Robin Hoods of the sea

Today, BBC showed a documentary of the British navy patrolling the Indian Ocean for pirates.  In one of their watch, they saw a boatful of Somalis appeared. A couple climbed up the navy ship claiming they’re fishermen.  The navy issued them a warning not to proceed any further and advised them to go back to their boat.

The documentary closed with the question, ‘isn’t this dealing with symptoms not the cause?’

The same question played in my mind too as I was watching the show.

Take the discrepancy in vessel size for example.  The British naval ship is exactly what you’d imagine a first world country would own: landing area for planes, sophisticated communication equipment, well-stocked pantry, the like. Compare these with the boat teeming with Somalis: of indigenous material, motor engine, oars.  The navy personnel was shown training their mounted machine guns on the boat, fingers prepared to fire on the first command.  The scene looked preposterous– it was like aiming a huge missile at a teeny mouse.

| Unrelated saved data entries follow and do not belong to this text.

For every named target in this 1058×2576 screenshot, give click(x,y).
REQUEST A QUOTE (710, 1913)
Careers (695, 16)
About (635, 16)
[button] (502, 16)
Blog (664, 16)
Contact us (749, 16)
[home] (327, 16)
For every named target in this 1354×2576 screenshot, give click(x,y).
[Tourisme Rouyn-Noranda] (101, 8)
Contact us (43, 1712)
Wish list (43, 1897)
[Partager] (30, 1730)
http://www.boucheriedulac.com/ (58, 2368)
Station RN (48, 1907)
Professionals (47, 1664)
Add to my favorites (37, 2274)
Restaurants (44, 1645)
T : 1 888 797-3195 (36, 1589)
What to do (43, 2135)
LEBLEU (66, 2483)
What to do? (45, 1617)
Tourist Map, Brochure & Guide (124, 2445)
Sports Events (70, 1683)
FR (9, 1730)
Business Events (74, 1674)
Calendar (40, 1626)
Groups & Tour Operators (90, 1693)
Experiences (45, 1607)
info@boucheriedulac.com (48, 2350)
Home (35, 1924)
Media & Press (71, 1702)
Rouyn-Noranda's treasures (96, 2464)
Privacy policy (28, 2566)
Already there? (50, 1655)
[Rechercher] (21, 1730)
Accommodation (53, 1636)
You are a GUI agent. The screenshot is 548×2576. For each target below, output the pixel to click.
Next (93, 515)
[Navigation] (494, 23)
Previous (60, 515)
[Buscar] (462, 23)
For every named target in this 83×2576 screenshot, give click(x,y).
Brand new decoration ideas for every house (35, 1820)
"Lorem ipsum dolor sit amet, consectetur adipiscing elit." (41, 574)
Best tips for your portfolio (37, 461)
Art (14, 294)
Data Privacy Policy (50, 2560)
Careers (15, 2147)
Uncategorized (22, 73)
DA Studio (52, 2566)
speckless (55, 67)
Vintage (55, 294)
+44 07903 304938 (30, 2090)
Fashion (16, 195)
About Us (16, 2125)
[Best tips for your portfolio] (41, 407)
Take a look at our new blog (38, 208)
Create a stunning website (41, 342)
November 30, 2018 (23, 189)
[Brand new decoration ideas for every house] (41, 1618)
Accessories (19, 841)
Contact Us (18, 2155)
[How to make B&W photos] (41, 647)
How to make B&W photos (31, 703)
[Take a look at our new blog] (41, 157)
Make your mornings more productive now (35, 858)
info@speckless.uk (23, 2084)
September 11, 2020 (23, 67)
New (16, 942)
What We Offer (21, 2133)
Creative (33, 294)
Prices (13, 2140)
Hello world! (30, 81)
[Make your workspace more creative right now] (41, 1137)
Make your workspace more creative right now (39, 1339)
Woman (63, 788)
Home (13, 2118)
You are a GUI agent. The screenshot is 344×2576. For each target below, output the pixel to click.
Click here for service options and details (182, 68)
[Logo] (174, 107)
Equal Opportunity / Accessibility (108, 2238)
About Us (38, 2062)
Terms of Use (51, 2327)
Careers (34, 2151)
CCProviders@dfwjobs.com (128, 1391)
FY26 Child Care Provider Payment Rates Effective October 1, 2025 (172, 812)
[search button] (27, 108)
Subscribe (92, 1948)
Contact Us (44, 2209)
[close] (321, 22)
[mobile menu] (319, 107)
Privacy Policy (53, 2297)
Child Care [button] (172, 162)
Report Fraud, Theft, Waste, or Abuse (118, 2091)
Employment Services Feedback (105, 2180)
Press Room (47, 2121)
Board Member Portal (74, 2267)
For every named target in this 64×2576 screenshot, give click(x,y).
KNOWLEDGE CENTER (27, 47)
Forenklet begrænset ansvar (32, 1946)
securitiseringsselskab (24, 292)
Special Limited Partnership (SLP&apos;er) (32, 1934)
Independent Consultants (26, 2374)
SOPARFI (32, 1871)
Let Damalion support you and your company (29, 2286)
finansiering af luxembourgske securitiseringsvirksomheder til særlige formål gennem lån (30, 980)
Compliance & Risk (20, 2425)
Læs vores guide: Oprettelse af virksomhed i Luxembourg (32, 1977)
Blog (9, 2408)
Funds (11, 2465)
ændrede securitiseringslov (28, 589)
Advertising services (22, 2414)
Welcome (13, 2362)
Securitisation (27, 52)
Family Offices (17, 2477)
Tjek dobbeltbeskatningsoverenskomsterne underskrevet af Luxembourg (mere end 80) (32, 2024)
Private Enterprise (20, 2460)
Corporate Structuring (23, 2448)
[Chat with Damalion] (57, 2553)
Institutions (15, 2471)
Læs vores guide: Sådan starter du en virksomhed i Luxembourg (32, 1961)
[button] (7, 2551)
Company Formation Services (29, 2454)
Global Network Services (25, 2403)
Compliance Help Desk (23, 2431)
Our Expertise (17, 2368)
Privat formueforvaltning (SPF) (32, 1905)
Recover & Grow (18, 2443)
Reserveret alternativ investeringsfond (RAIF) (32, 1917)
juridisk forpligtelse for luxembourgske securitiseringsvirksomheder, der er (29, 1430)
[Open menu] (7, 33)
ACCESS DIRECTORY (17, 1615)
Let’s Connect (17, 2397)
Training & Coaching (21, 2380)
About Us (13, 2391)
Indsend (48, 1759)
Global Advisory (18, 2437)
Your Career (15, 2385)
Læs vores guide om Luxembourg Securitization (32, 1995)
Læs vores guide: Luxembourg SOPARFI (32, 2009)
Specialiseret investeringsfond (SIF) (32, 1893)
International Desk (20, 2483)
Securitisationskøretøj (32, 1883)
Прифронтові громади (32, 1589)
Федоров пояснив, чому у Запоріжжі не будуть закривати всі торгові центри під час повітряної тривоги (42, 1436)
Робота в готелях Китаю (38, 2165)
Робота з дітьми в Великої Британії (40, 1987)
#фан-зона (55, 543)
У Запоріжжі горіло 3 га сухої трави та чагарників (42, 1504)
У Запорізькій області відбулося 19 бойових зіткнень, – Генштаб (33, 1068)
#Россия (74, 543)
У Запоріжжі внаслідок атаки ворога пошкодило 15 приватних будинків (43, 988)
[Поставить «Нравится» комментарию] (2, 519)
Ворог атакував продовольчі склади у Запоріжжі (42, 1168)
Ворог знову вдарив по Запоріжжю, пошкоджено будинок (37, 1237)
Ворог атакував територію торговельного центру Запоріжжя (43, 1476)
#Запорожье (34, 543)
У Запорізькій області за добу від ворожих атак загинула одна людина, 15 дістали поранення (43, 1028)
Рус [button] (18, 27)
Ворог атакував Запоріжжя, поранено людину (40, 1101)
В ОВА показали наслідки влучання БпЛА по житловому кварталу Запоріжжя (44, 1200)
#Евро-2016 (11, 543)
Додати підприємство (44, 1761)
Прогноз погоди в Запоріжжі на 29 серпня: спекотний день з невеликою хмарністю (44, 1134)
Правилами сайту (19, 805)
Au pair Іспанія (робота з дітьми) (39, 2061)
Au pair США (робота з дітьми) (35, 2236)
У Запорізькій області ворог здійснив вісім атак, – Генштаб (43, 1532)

The two Somalis apparently leaders of the group who were brought onto the ship deck were given a thorough lecture on the evil of piracy and afterward told to go back.  This comes across as ludicrous, like getting mad at 3 year-olds because they “stole” cookies from the pantry.  If there’s somebody who deserves a scolding, it’s the Somalian government officials and whoever are behind the crisis in the which has forced it’s citizens to extreme livelihoods like piracy.

It’s not that I condone piracy, I don’t, but the navy’s behavior, its arrogant handling of unarmed Somalian “pirates” is unnecessary demonstration of power and might.